I’ve been keeping track of our sex life on a phone app that allows me to categorize types of sex, who initiates, etc. It’s helping me be more mindful and reflective about what’s happening (or not).
December wasn’t terrible…though it was far less than either of us would really like. We had sex five times, three of which were on the weekend, and I masturbated six times, all of which were in the middle of the week.
We had a rough January, sex-wise. We only had sex twice, once on a weekend, and once during the week. Both were towards the end of the month. And I masturbated eight times. All but one were during the week.
Our average sex frequency per week is less than once (.9), and He initiated 75% of the time. And there were only two D/s encounters.
The app tells me a lot more, but these things alone are plenty to deal with. They tell me February needs to do better.
And they also lead me to question (and face) why. We just started getting back on track in December around Christmas time, which makes sense, because that’s when things start to shift for me, energy and focus-wise. I turn the corner at work, and have a big winger break to breath and take stock. I have more time for everything I want to do and begin to feel more relaxed. That, of course helps. We both took those weeks off, so we had more opportunities for sex. Five of our six January sexual encounters happened after the 20th. My break started on the 20th. And I only masturbated twice during that time. No surprise on either of those. Both D/s encounters happened while we were both on break.
The rest of January sucked because we were both sick (back and forth). We only had sex twice. There were no D/s encounters. And I only masturbated four times. Sad. Sad. Sad.
A Lack of Privacy
We’re also running up against a privacy (or lack thereof) issue. Our son is old enough now to see and hear and understand a lot more than we are comfortable with. And that’s holding us back. Just yesterday, for example, we started playing with a few new toys that I’m going to review, and he came home from his grandparents’ house right in the middle of it. While we still managed to finish things off, the “fun” was definitely dampened and shorted and quieted because of his presence.
I love my son, but having an older kid in the house is definitely going to force us to be more creative about our sexy time.
Just yesterday, though, during our marriage talk, we discussed that evenings just aren’t so great for us. We both work full time, and by the time our son goes to bed (9 pm), neither of us is at the top of our game for sex. Normally, that’s the time I want to shoot for a quick release with a toy and go right to sleep. It’s not a great time for sex plans. But the one night we have without kids in the house is Friday night…and still, I’m pretty done and ready to get to sleep early. Saturday night would be better, but it’s not a night we have childcare most of the time. And besides…he’s really too old for “childcare.” If he spends the night at a friend’s, we get lucky, otherwise, we just have to be quiet, which is just not as fun as, well… not being quiet.

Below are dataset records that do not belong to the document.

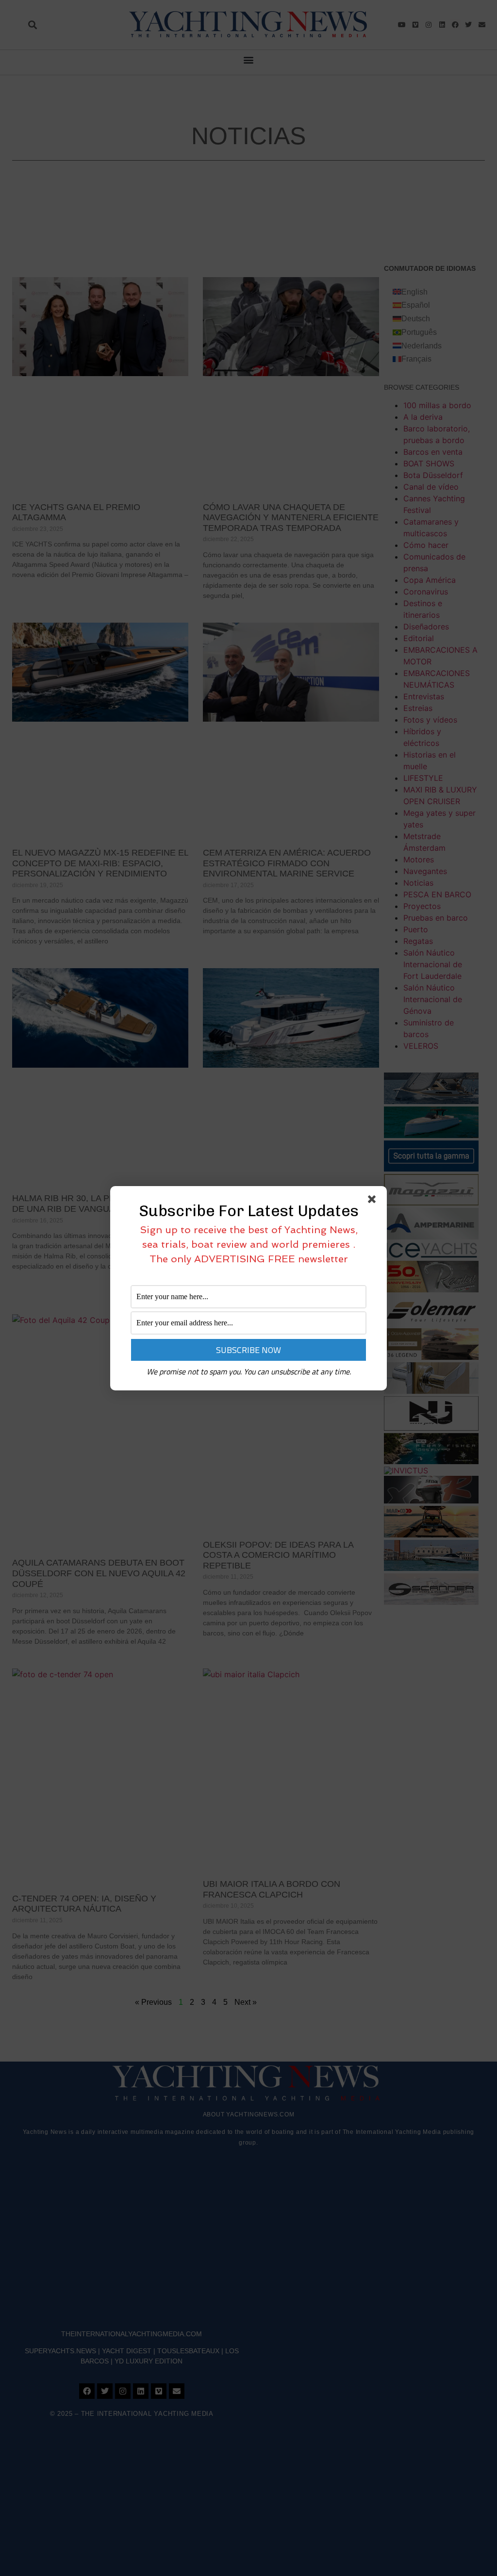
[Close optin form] (374, 1201)
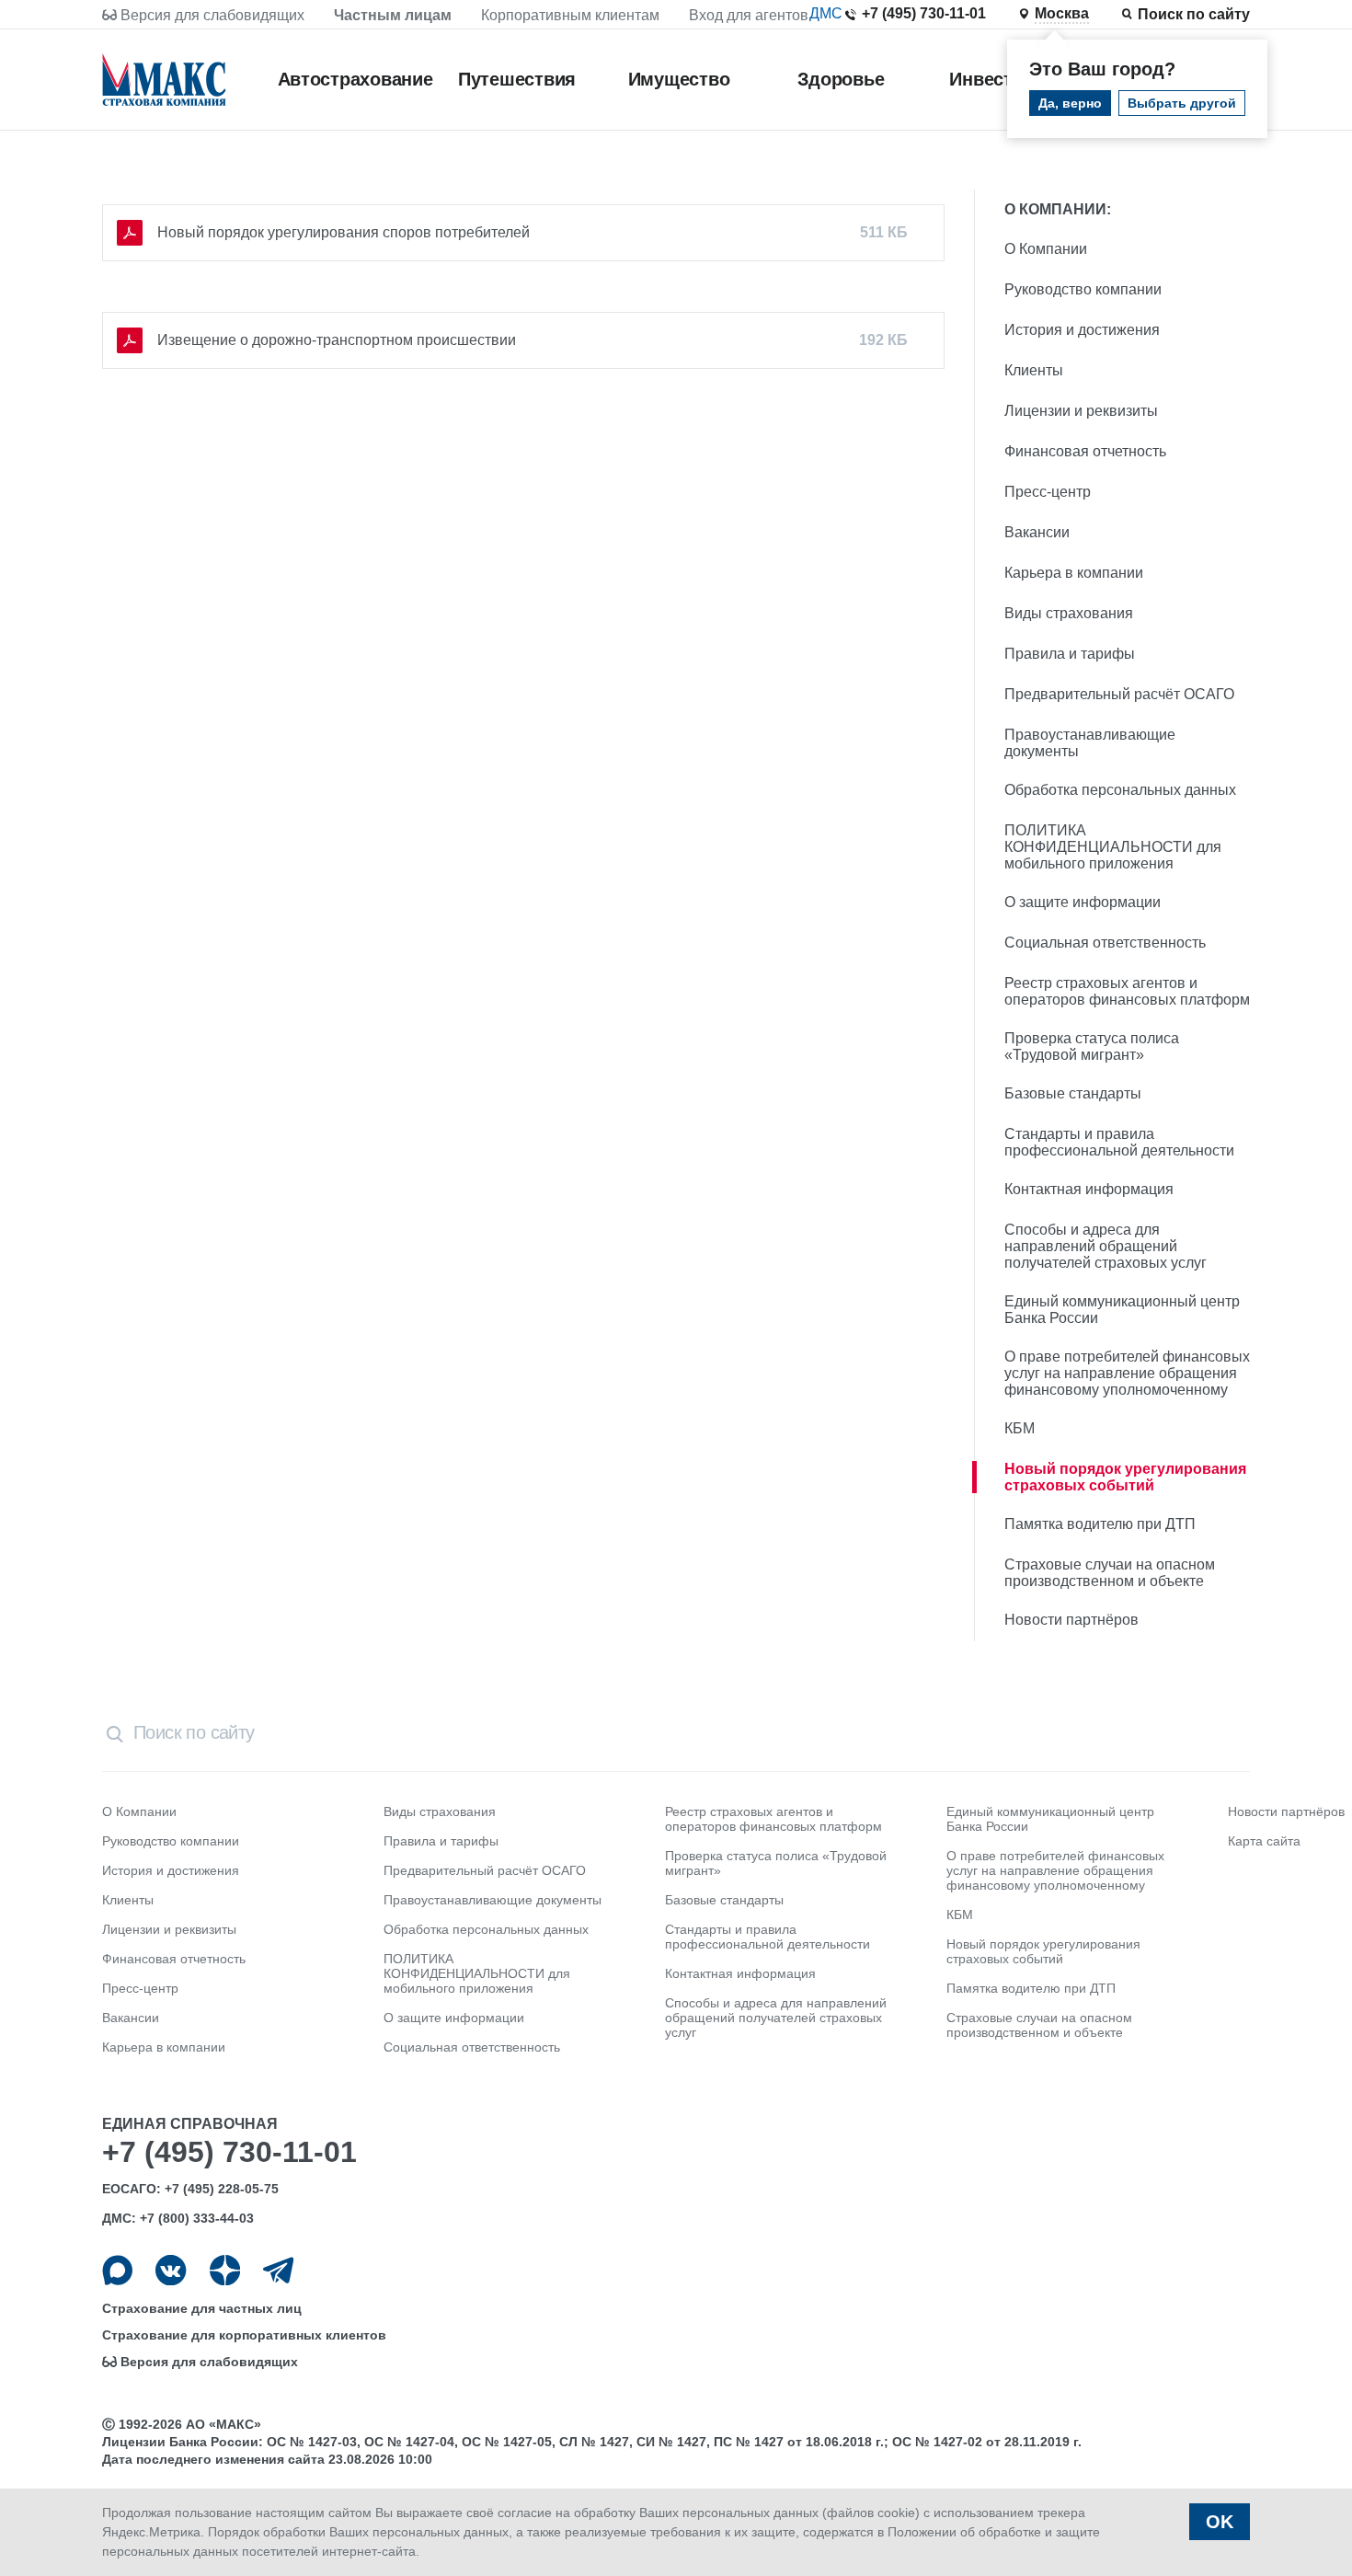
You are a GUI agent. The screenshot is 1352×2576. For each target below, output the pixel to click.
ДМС (825, 13)
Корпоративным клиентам (570, 15)
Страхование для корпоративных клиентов (244, 2335)
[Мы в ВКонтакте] (170, 2270)
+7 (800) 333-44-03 (197, 2218)
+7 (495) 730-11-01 (924, 13)
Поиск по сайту (1194, 14)
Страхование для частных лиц (202, 2308)
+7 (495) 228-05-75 (222, 2188)
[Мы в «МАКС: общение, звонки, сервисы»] (117, 2270)
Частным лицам (393, 15)
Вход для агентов (748, 15)
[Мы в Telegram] (278, 2270)
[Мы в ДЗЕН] (225, 2270)
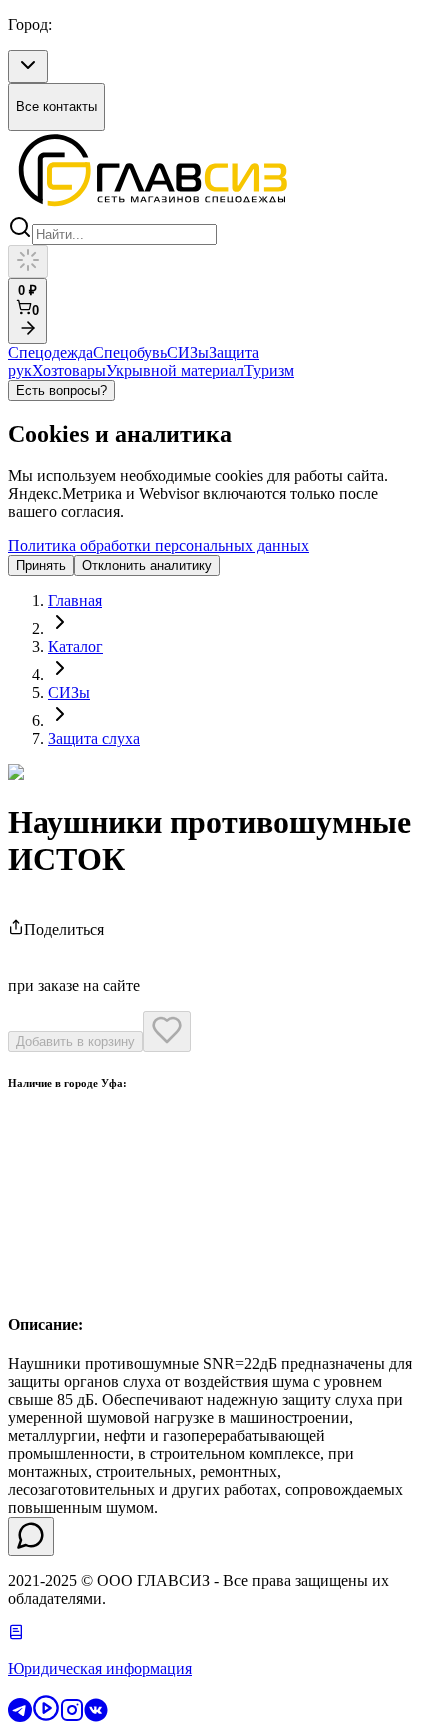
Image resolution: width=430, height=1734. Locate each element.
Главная (75, 600)
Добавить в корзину (75, 1041)
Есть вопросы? (61, 390)
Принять (41, 565)
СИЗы (188, 352)
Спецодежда (50, 352)
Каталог (75, 646)
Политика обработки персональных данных (158, 545)
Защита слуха (94, 738)
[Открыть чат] (31, 1536)
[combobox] (28, 66)
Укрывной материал (175, 370)
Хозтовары (69, 370)
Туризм (269, 370)
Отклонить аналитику (147, 565)
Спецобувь (130, 352)
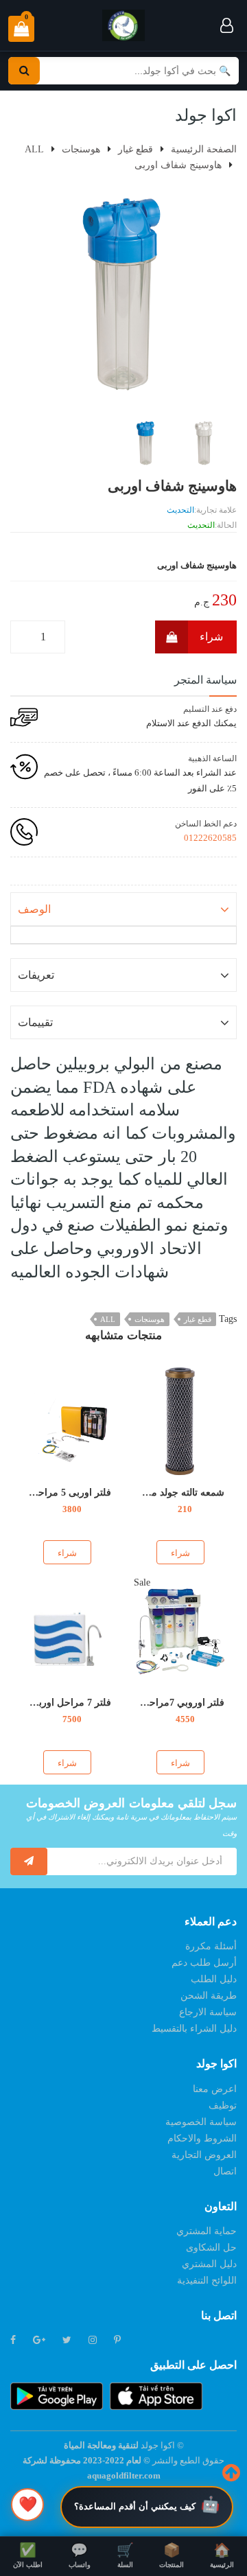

I know it’s a problem lots of people have. And we just have to get a bit more creative about things…maybe take a weekend away, encourage more sleep-overs, fit it in while he’s at sports practice…
We also talked about getting our D/s back on track, which, for me is really based in those daily rituals and routines which have sort of fallen by the wayside. It’s also my fault because I’m not a very active submissive. I need to do more to encourage His dominance.
Committing to More Sex
Keeping a sex life alive (especially as parents with kids in the house) takes work and dedication…and creativity…and planning. There’s no getting around it.
I know this about myself, though. Momentum builds. And I want more of what I’ve had. We had sex yesterday…and if we have it today, we’re more likely to have it tomorrow. I I’m more likely to continue thinking about it and wanting it and writing about it. Which will, in turn, lead to more sex, and more wanting it. And the hornier we both are, the more motivated we both are to keep the train going.
So that’s what I’m shooting for in February: more sex. Maybe sex every day! It’s an interesting goal, and I’d be interested to see what it could do for us mentally, emotionally, and physically.
This month’s Erotic Journal Challenge topic is Sensual/Sexual as these are feelings I want to continue cultivating in myself this year. Having sex every day would definitely build toward this goal, and I’d like to know what it would do to my mental state and our connection, both in vanilla and D/s terms.